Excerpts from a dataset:

========================================================================

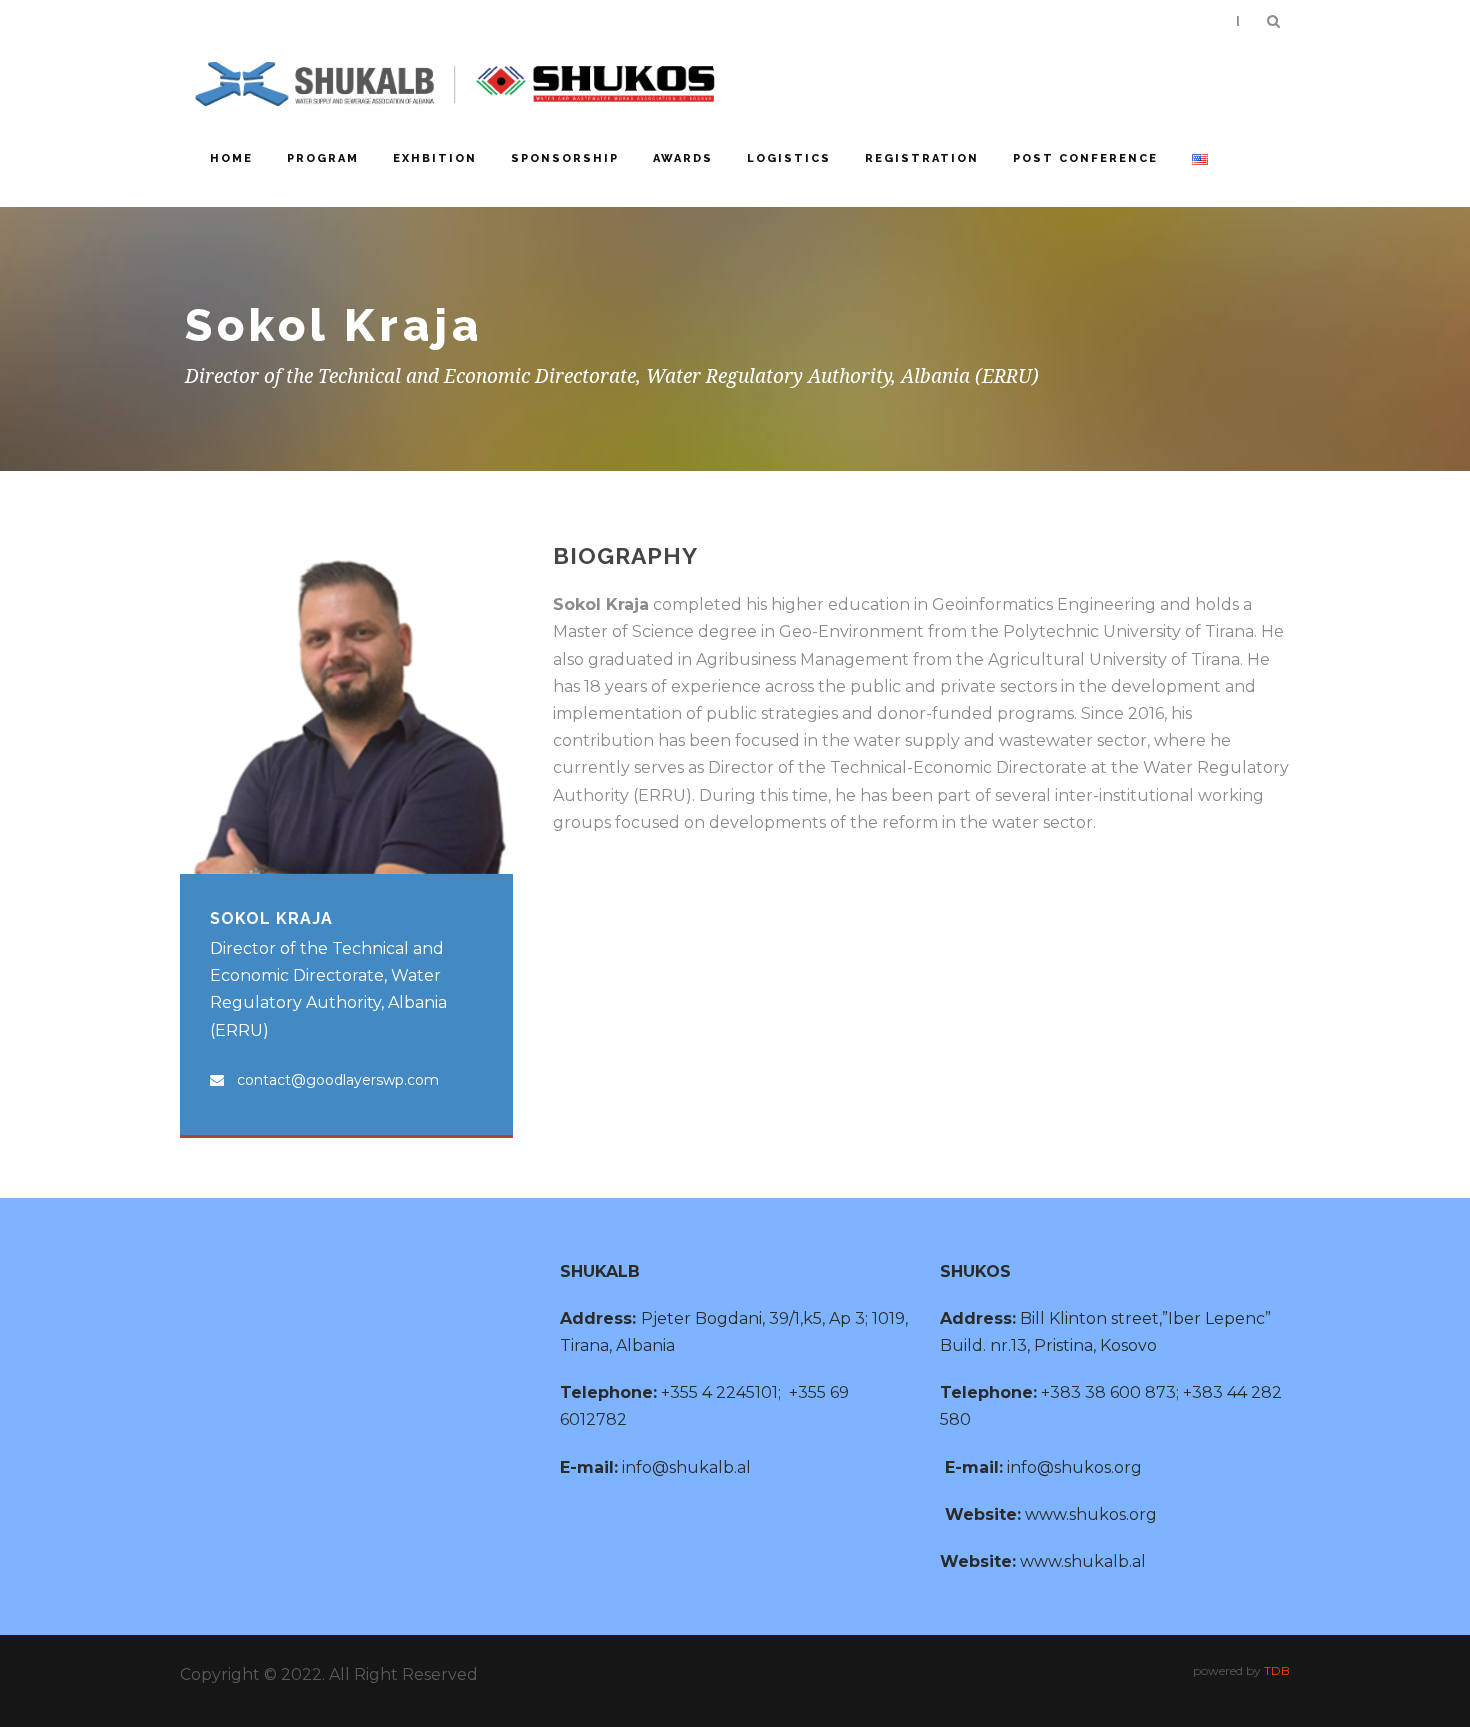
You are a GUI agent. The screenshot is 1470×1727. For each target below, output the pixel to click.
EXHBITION (435, 158)
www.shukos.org (1091, 1514)
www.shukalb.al (1083, 1561)
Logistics (789, 158)
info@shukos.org (1074, 1467)
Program (323, 158)
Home (231, 158)
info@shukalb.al (686, 1467)
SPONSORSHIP (565, 158)
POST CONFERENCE (1085, 158)
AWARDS (683, 158)
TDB (1277, 1670)
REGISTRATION (922, 158)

========================================================================

PROBLEM STATEMENT
Hand back the data exactly as it appears, with all pictures cut.

SOLVED EXERCISE
You are a GUI agent. The screenshot is 1470×1727. For each target below, output the pixel to click.
EXHBITION (435, 158)
www.shukos.org (1091, 1514)
www.shukalb.al (1083, 1561)
Logistics (789, 158)
info@shukos.org (1074, 1467)
Program (323, 158)
Home (231, 158)
info@shukalb.al (686, 1467)
SPONSORSHIP (565, 158)
POST CONFERENCE (1085, 158)
AWARDS (683, 158)
TDB (1277, 1670)
REGISTRATION (922, 158)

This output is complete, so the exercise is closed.